II. RELIEF REGARDING SALES BETWEEN MARCH 24, 2016, AND ENTRY OF THIS ORDER

A. All revenue resulting from sales between March 24, 2016, and entry of this Order shall be held by the Monitor until the resolution of this litigation ("Frozen Sales"). Notwithstanding the foregoing, the revenue from sales from three orders (Orders No. 1004, 1005 and 1006 as identified in the Declaration of Edward Chang, Dkt. No. 50-2, totaling $630.87) placed online on Corporate Defendant's website, who were not contacted by Former Employee, shall remain in the possession of Corporate Defendant for use as permitted by Section I.C.7.

B. Within seven (7) days of entry of this Order, Defendants shall provide a full and complete list to the Monitor of all customers who purchased anything from the Defendants from March 24, 2016, until entry of this Order. The list shall include: (a) the name of the individual consumer who purportedly placed the order, (b) the name of the consumer's business or other organization (if different), (c) the most recently known phone number, email address, and mailing address of the consumer, (d) the date of sale, (e) the amount billed to the consumer, (f) the goods purchased, including the quantity of each good, (g) whether the account is paid in full, and (h) whether there are payment disputes associated with the account.

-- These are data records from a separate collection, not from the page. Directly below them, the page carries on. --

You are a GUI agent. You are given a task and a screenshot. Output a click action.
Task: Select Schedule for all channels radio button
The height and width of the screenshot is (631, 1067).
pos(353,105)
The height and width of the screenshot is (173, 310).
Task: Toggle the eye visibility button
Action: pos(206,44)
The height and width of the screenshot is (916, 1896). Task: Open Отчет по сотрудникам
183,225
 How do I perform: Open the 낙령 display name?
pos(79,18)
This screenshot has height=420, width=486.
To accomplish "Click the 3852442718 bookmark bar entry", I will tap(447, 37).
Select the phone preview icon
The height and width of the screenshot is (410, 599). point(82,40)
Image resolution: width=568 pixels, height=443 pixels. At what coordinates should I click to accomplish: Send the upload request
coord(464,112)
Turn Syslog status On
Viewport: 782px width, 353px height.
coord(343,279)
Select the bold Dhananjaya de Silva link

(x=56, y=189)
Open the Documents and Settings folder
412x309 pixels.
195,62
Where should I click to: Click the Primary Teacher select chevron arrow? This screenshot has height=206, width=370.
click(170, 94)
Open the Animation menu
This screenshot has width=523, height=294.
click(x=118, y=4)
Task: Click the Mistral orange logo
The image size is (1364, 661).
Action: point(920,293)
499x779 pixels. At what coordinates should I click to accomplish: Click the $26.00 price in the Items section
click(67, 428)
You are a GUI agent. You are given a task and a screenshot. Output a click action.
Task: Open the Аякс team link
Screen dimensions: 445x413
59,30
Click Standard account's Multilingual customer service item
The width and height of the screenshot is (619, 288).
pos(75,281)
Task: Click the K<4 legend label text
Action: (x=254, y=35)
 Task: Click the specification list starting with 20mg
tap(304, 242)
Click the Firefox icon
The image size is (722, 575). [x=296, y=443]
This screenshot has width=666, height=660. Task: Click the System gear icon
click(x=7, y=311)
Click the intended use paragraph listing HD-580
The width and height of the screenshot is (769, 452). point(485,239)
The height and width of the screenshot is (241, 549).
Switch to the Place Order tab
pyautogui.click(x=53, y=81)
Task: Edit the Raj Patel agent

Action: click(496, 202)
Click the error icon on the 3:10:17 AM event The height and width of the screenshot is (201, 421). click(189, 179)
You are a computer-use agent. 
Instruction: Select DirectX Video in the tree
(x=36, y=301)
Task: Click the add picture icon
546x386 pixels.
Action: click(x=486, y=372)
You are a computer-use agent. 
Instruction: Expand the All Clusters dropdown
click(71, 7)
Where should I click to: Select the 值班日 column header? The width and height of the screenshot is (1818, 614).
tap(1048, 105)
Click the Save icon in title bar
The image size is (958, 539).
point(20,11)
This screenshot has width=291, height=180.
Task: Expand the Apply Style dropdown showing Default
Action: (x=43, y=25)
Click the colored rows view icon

C. The Monitor shall contact all customers on the list, and any other consumers known by the Monitor to have been charged by Defendants during the same time period. The Monitor shall verify that each customer agreed to the terms of the order, that he or she received the goods ordered in the quantity ordered, and that he or she does not wish to cancel the order. If any customer desires to cancel their order, the Monitor will process the cancellation and refund all amounts paid by the customer.

III. SUSPENSION ON COLLECTION OF ACCOUNTS

IT IS FURTHER ORDERED that, except as required by a law enforcement agency, law, regulation or court order, Defendants, and their officers, agents, servants, employees, and attorneys, and all other persons in active concert or participation with any of them who receive actual notice of this Order by personal service or otherwise, are preliminarily restrained and enjoined from attempting to collect payment for goods from consumers, directly or through any collection agent, except that Defendants may, for sales in compliance with Sections I.A.1-4, through a Monitor-controlled staff, attempt to collect on outstanding invoices under a procedure agreed to by the Monitor, Defendants, and Plaintiff. This provision does not prohibit Defendants from directly receiving payments submitted contemporaneously with orders for Permitted Sales, or from otherwise collecting payments from retailers for wholesale sales and from WIC Program Offices.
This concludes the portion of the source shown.